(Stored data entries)
- Opening Delimiter -
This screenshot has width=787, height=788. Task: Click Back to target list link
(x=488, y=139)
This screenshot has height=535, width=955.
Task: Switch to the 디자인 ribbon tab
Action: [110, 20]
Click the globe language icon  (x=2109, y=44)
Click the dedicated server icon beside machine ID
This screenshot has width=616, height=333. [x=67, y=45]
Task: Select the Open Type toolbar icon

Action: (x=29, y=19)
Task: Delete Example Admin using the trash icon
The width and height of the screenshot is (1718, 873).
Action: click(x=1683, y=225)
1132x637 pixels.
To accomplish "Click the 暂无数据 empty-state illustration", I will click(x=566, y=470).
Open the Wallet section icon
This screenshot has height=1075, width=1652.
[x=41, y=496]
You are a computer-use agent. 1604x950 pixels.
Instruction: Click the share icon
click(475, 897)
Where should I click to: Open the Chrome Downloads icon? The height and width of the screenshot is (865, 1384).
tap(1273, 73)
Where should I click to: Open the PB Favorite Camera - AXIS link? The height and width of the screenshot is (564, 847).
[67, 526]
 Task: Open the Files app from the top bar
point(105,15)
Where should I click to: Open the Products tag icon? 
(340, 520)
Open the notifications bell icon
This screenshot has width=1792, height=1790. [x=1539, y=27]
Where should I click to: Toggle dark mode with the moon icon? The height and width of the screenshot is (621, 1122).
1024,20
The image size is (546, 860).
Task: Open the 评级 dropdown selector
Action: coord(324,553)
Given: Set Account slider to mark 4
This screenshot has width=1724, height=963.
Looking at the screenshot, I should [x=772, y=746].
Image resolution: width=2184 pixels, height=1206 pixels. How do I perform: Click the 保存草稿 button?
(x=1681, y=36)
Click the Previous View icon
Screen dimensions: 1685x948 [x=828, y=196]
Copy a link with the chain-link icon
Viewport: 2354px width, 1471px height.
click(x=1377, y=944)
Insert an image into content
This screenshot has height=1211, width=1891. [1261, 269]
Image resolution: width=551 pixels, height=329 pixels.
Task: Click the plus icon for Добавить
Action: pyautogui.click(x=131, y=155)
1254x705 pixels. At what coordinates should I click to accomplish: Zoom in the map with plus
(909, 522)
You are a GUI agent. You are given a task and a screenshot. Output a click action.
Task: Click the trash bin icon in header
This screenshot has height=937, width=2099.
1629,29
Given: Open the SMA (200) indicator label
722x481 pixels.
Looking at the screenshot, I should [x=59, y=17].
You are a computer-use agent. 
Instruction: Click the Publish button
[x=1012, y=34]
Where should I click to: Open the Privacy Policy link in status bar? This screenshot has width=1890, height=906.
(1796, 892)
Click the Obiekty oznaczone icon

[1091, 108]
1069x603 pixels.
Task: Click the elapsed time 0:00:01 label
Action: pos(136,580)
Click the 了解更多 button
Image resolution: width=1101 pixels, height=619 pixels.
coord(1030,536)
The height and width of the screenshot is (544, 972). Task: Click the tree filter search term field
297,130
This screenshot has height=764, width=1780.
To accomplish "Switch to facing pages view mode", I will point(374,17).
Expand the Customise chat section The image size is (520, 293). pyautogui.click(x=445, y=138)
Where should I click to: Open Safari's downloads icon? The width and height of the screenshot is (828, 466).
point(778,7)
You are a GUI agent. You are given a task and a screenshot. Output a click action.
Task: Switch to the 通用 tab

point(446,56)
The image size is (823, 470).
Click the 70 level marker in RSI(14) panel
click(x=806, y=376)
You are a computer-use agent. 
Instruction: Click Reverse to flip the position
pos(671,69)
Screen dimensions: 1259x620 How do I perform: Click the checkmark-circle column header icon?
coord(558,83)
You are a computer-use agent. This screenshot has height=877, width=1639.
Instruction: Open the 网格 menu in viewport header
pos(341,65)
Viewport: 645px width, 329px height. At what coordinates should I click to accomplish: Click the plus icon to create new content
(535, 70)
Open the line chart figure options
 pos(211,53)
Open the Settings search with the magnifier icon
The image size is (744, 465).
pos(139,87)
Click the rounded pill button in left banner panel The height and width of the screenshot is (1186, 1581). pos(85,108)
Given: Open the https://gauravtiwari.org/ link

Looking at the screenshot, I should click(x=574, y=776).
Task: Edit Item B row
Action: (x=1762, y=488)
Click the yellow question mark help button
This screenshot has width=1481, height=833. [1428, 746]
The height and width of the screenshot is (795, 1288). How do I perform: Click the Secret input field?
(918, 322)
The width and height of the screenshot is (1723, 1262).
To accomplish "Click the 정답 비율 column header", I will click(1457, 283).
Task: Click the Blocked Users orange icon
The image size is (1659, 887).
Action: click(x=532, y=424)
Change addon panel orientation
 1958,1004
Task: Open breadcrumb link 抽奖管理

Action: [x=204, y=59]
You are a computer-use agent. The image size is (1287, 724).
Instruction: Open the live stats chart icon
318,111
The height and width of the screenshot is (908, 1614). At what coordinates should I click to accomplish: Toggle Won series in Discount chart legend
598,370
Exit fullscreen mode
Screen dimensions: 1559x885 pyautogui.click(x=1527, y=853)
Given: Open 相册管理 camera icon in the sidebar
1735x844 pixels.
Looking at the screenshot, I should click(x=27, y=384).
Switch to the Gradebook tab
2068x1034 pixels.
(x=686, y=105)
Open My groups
- Closing Delimiter -
## TASK TO COMPLETE
The response must contain each line above that holds the string "trash".

## SOLUTION BELOW
Task: Delete Example Admin using the trash icon
Task: Click the trash bin icon in header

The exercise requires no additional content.